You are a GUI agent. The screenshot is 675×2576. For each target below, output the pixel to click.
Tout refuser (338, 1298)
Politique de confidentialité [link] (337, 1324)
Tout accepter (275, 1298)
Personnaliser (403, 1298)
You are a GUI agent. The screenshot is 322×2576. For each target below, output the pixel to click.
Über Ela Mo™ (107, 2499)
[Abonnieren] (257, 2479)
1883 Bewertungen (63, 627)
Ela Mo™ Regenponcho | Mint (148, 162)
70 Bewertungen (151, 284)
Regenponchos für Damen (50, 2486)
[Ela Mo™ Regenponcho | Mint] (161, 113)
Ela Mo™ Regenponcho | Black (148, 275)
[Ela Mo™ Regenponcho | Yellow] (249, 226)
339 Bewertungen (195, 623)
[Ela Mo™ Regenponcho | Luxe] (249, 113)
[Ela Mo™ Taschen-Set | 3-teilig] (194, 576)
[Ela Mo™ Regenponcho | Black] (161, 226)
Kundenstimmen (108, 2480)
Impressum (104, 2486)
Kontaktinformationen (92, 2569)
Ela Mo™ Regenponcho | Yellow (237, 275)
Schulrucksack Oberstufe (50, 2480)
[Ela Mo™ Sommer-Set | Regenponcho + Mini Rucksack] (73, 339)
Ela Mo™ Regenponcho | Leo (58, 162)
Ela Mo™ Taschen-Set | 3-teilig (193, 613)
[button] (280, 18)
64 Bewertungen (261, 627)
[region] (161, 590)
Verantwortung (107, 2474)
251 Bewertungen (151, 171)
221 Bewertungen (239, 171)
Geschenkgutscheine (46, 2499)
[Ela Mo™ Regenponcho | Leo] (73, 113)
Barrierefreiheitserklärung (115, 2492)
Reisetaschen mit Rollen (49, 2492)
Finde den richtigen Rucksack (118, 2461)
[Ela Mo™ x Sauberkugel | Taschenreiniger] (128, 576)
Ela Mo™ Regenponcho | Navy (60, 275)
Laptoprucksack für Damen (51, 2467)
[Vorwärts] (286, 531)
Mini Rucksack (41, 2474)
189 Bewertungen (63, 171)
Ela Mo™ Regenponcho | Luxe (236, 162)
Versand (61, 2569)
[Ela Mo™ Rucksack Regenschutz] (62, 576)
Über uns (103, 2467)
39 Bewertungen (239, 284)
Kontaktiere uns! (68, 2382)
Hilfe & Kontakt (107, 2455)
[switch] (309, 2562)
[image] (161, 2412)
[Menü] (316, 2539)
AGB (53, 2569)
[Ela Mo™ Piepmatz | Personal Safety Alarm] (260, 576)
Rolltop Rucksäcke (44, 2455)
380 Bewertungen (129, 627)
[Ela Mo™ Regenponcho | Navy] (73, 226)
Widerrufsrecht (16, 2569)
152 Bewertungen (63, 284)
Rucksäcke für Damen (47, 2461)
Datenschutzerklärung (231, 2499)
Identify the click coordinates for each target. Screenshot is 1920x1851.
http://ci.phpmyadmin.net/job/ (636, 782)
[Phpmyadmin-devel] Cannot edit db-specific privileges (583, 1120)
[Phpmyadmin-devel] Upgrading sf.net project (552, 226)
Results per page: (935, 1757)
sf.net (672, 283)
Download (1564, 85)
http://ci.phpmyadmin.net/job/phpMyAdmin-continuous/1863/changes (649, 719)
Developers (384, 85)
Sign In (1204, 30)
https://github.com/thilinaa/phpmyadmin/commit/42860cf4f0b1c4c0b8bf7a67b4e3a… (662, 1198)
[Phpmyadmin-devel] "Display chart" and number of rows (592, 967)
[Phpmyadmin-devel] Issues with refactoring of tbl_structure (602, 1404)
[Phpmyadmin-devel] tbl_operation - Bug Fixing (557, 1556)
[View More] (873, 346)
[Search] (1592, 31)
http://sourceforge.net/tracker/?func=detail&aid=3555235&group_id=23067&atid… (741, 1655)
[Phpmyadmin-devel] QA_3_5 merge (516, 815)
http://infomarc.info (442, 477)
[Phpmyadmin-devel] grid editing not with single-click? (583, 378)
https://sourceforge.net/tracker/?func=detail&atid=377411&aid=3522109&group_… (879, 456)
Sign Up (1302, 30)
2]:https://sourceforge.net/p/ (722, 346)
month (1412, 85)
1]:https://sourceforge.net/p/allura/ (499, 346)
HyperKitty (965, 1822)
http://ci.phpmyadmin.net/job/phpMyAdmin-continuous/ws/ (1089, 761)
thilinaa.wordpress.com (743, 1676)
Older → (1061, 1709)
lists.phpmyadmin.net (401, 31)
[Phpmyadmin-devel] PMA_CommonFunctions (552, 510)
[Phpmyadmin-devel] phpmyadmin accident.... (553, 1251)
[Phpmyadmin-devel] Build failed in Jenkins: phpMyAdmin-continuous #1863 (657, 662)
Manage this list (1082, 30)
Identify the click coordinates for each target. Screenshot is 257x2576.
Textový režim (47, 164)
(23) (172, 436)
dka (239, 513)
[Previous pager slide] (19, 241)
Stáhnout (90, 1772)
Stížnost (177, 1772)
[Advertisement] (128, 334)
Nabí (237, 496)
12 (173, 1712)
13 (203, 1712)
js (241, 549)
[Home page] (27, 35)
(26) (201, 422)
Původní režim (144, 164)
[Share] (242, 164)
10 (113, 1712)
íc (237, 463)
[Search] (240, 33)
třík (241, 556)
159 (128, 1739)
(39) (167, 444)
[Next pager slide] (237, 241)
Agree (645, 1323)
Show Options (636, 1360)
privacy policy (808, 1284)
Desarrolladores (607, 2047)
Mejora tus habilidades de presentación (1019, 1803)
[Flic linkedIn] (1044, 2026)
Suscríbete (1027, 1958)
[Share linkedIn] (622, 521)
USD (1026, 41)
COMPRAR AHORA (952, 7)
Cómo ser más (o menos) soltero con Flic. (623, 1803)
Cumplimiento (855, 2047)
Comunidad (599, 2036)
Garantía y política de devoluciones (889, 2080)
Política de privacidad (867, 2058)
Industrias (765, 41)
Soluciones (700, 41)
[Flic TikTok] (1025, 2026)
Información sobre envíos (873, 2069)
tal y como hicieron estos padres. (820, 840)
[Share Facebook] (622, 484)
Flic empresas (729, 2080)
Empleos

════════

# What the task asks
Beginning with the line containing "Mini Rucksack (41, 2474)" and ending with the line containing "Widerrufsrecht (16, 2569)", extract those lines exactly from the listing above, and only those.

# Task output
Mini Rucksack (41, 2474)
189 Bewertungen (63, 171)
Ela Mo™ Regenponcho | Luxe (236, 162)
Versand (61, 2569)
[Ela Mo™ Rucksack Regenschutz] (62, 576)
Über uns (103, 2467)
39 Bewertungen (239, 284)
Kontaktiere uns! (68, 2382)
Hilfe & Kontakt (107, 2455)
[switch] (309, 2562)
[image] (161, 2412)
[Menü] (316, 2539)
AGB (53, 2569)
[Ela Mo™ Piepmatz | Personal Safety Alarm] (260, 576)
Rolltop Rucksäcke (44, 2455)
380 Bewertungen (129, 627)
[Ela Mo™ Regenponcho | Navy] (73, 226)
Widerrufsrecht (16, 2569)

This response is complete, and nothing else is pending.